Other people are appalled at the prospect of a machine assessing human writing. Les Pearlman, the director of writing at MIT, falls into that camp. He finds the e-Rater automated scoring system from nonprofit group ETS seriously flawed because it “can be easily gamed, is vulnerable to test prep, sets a very limited and rigid standard for what good writing is, and will pressure teachers to dumb down writing instruction.” Pearlman shows that essays that include patently false statements can still earn perfect scores on e-Rater.
It is only fair to point out that it is possible to “game” a human monitor, as well. For instance, students have observed that the key to getting an A from a certain teacher is to include a PowerPoint presentation.

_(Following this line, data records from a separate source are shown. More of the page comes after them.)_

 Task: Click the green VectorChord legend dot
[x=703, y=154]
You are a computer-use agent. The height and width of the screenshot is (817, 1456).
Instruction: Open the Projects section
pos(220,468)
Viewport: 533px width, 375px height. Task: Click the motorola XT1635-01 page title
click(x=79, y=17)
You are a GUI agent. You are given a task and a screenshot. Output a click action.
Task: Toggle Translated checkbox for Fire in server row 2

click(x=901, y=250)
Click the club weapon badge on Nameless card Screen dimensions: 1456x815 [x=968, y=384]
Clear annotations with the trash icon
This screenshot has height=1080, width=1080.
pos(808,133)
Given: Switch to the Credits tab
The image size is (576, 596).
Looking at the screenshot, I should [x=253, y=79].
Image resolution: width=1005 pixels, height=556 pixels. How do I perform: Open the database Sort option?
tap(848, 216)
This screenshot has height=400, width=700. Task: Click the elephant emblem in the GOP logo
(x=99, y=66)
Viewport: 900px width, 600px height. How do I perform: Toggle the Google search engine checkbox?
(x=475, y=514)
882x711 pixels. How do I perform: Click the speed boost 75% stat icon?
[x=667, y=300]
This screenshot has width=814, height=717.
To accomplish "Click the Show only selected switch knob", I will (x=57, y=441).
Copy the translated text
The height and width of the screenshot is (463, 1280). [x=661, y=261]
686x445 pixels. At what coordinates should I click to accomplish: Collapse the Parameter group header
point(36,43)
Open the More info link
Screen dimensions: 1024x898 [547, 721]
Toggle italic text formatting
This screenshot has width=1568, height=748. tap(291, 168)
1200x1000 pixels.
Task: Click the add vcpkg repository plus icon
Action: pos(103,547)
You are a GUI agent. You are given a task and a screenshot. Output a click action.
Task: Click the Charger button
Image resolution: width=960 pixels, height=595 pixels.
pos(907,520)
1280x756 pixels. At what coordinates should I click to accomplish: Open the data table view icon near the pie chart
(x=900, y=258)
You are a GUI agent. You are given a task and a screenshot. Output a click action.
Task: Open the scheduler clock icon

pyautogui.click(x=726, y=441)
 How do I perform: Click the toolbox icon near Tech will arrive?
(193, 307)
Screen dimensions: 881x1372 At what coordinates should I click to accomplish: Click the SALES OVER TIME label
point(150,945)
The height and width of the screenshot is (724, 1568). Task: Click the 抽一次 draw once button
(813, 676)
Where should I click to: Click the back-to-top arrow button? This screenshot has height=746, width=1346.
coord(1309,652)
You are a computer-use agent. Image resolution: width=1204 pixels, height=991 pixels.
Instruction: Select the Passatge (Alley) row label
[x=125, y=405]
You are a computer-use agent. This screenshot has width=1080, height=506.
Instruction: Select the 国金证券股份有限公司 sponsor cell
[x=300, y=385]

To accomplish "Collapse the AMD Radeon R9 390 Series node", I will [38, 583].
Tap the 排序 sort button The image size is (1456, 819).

The problem of incorrect statements is not unique to e-Rater either. As a regular scorer for the SAT essay, I have long ago internalized that I am not supposed to hold statements like “Albert Einstein invented the lightbulb” against the student. The rationale behind that is that we are assessing the students’ ability to develop and support a point of view -- not how well they know the history, literature, or science they refer to. If that’s a flaw, it exists in tests scored by humans as well as by machines.
Imperfect though they may be, automated assessment systems are not only on the way, they are already here. As Hammer and Shermis’s analysis quoted above points out, automated systems currently take the place of a human as second reader “for high stakes assessment in several general tests (e.g., TOEFL, GMAT) and... for some licensing exams (e.g., AICPA).”
As a result of the Hewlett competition, it is possible that even more exams will be scored by automated assessment systems. Some may regard that as a blessing, but others as a curse. It certainly has kicked up quite a bit of debate. What do you think?
Kaggle just posted a contest for automated scoring of short answers: https://www.kaggle.com/c/asap-sasThis one offers cash prizes for up to 5 place winners, splitting the pot of $100K from $50K down to $2,500. You have until September 5th to enter.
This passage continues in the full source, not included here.